Peripheral nerve reconnection: Inhibition of early degenerative processes through the use of a novel fluid medium

• Published in: Experimental neurology Vol. 84; no. 2; pp. 396 - 408
• Main Authors: de Medinaceli, Luis, Church, Allen C.
• Format: Journal Article
• Language: English
• Published: Amsterdam Elsevier Inc 01.05.1984; Elsevier
• Subjects: Animals; Axonal Transport - drug effects; Biological and medical sciences; Calcium - physiology; Chlorpromazine - pharmacology; Culture Media - pharmacology; Drug Combinations; Fundamental and applied biological sciences. Psychology; Isolated neuron and nerve. Neuroglia; Nerve Degeneration - drug effects; Polyvinyl Alcohol - pharmacology; Rats; Rats, Inbred Strains; Sciatic Nerve - physiology; Vertebrates: nervous system and sense organs; Wallerian Degeneration - drug effects; PVA; Peripheral nerve; Vertebrata; Mammalia; Wallerian degeneration; Rat; Rodentia
• ISSN: 0014-4886; 1090-2430
• DOI: 10.1016/0014-4886(84)90236-X

Two pharmacologic manipulations were applied to injured nerves in the rat to minimize the secondary damage that accompanies peripheral nerve transection.
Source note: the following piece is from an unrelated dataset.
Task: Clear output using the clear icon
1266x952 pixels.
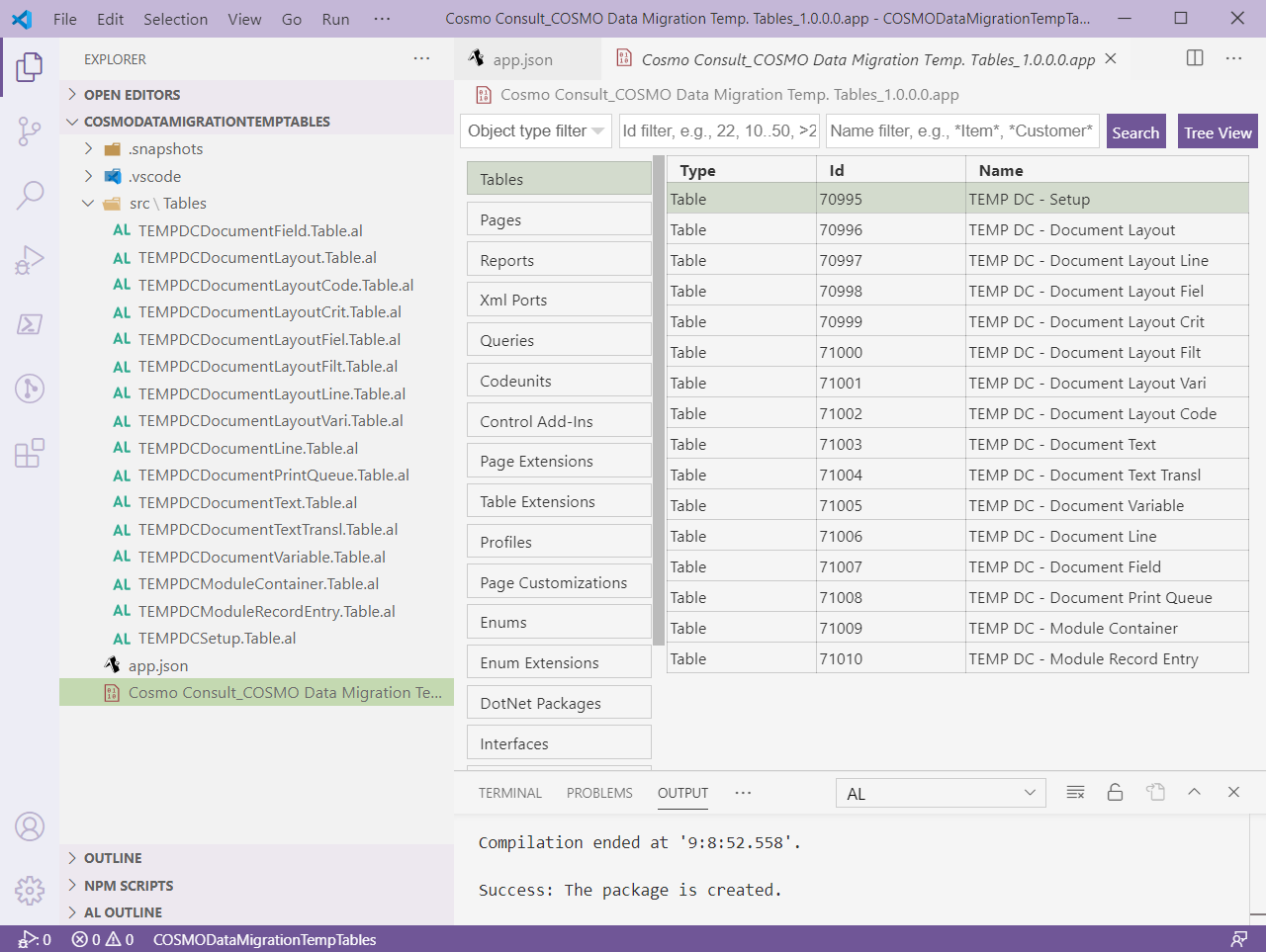Action: coord(1075,792)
It is known that calcium influx into the nerve is responsible for some of the processes that have been termed Wallerian degeneration. These disruptive effects of high intracellular calcium were retarded by chlorpromazine, a potent inhibitor of calmodulin. Our results suggested a new method for reducing posttraumatic neural disruption and supported our hypothesis regarding the involvement of calmodulin or some other Ca 2+ binding protein in Wallerian degeneration. The second part of this report describes changes observed at the tips of a severed nerve and their prevention through the use of polyvinyl alcohol. Finally, we showed that neither substance produced functional deficits when injected directly into the sciatic nerve of rats and could thus be used in animal experimentation.